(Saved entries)

========================================

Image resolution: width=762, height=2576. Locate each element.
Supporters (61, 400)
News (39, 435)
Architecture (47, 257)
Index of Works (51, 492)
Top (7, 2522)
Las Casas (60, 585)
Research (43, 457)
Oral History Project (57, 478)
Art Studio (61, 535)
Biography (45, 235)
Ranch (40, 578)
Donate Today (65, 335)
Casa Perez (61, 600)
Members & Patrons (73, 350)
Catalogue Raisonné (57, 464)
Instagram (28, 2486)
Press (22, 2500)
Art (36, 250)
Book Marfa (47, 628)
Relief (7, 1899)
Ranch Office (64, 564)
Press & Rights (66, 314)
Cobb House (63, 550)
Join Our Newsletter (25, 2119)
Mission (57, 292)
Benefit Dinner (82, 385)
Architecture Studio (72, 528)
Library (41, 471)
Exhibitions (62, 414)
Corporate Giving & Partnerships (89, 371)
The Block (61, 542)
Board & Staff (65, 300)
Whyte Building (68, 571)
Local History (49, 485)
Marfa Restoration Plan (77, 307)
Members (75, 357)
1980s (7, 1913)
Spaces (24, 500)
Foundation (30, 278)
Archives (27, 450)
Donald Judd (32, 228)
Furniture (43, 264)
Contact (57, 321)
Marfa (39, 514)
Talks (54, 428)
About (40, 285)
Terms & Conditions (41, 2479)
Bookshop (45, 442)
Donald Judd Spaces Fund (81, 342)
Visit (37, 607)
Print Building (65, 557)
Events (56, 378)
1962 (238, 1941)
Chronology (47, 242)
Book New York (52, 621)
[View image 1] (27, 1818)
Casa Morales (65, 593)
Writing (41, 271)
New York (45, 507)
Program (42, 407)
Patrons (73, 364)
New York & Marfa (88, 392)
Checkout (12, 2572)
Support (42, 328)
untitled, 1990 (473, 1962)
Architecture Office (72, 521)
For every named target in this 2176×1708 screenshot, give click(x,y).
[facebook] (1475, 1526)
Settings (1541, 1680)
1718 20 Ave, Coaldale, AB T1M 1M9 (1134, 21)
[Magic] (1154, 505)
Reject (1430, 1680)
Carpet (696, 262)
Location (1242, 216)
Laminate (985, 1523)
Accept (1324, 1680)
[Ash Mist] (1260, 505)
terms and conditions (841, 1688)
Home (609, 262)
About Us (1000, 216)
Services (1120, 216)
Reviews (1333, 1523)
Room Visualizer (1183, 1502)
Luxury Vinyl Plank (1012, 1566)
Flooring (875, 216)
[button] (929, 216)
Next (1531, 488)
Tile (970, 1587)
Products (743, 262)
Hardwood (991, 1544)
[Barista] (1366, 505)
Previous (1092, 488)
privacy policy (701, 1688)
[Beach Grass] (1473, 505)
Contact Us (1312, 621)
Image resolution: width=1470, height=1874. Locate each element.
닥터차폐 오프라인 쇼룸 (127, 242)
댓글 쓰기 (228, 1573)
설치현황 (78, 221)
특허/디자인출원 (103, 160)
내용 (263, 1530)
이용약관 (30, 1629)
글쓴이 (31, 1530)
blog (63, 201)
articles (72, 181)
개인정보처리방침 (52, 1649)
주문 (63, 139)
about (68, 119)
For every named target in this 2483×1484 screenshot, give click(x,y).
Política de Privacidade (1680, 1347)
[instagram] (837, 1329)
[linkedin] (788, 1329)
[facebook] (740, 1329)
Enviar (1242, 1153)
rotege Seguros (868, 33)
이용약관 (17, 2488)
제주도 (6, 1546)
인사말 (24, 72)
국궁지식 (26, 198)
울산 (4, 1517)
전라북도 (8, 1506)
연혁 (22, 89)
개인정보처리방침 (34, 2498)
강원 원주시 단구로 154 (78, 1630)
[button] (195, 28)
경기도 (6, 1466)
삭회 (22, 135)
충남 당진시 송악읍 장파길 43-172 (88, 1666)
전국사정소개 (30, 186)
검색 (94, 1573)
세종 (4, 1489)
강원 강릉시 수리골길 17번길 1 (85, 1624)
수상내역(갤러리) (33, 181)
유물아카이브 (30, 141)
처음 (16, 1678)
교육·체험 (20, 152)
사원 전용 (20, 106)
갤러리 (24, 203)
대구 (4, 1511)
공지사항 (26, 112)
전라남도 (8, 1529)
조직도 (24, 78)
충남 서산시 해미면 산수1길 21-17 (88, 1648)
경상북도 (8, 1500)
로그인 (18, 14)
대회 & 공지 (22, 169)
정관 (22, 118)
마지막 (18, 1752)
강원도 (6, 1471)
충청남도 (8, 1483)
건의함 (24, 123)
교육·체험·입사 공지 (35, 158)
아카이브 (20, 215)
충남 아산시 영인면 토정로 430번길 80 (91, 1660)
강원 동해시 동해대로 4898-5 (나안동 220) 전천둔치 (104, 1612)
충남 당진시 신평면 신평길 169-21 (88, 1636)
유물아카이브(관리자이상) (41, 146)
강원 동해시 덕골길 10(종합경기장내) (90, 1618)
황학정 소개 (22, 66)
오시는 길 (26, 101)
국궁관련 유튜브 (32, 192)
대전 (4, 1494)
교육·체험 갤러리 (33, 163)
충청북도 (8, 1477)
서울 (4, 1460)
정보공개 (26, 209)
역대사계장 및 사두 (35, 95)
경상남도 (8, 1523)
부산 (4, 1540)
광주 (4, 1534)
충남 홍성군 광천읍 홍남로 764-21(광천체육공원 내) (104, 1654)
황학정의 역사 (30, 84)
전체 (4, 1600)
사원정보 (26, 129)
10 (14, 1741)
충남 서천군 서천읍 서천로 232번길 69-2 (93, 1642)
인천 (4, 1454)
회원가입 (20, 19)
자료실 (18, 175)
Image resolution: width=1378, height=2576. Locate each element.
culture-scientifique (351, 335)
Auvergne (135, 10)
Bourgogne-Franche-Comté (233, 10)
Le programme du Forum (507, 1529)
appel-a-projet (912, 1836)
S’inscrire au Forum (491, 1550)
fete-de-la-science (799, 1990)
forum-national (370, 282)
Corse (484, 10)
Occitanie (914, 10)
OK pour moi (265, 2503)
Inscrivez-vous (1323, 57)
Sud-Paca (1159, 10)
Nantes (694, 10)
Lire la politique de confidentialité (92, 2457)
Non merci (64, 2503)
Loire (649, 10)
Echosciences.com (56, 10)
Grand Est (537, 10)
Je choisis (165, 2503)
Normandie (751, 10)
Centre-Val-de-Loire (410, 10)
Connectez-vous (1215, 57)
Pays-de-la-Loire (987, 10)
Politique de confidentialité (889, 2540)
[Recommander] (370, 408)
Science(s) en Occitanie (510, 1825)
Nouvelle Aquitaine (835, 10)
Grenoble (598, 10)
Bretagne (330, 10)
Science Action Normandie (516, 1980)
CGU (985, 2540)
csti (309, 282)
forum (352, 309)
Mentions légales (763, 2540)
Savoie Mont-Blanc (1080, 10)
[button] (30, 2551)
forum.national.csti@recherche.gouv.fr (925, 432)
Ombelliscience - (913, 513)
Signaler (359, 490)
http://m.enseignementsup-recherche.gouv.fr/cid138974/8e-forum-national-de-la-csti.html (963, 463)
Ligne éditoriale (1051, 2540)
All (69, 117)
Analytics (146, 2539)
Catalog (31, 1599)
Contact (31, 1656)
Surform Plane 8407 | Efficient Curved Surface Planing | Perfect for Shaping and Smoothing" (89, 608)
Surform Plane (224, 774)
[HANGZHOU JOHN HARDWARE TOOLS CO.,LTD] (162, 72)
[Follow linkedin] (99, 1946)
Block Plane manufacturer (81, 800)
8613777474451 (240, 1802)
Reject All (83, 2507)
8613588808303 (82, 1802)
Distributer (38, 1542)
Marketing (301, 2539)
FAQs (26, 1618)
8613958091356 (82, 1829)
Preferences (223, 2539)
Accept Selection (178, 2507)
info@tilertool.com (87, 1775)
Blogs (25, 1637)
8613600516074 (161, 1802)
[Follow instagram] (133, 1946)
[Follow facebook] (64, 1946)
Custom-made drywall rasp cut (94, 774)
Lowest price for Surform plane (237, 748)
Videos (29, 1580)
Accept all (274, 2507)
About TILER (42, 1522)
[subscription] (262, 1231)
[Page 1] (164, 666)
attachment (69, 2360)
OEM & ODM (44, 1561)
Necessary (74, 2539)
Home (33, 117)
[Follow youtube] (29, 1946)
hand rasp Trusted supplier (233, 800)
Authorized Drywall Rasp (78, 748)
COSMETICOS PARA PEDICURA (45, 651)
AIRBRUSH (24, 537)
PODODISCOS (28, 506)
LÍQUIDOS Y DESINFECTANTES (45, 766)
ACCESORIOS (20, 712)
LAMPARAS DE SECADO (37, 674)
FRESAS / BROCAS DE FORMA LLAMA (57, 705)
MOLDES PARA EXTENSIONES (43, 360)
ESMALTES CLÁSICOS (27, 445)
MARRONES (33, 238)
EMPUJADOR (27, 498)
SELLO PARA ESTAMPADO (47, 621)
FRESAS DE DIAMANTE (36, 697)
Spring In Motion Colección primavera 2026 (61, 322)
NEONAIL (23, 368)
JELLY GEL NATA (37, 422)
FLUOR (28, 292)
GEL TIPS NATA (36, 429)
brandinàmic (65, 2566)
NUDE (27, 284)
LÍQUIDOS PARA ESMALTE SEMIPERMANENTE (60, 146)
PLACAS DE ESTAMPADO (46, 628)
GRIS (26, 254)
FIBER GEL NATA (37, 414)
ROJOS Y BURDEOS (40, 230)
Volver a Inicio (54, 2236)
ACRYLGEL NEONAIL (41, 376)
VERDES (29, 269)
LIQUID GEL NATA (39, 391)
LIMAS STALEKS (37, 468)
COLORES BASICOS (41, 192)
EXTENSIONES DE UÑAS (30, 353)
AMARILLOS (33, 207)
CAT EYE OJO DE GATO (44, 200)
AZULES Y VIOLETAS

========================================

What the exercise asks =>
Filter the data for the string "element" and copy every line that has it.

The answer =>
Image resolution: width=762, height=2576. Locate each element.
Image resolution: width=1470, height=1874. Locate each element.
Image resolution: width=1378, height=2576. Locate each element.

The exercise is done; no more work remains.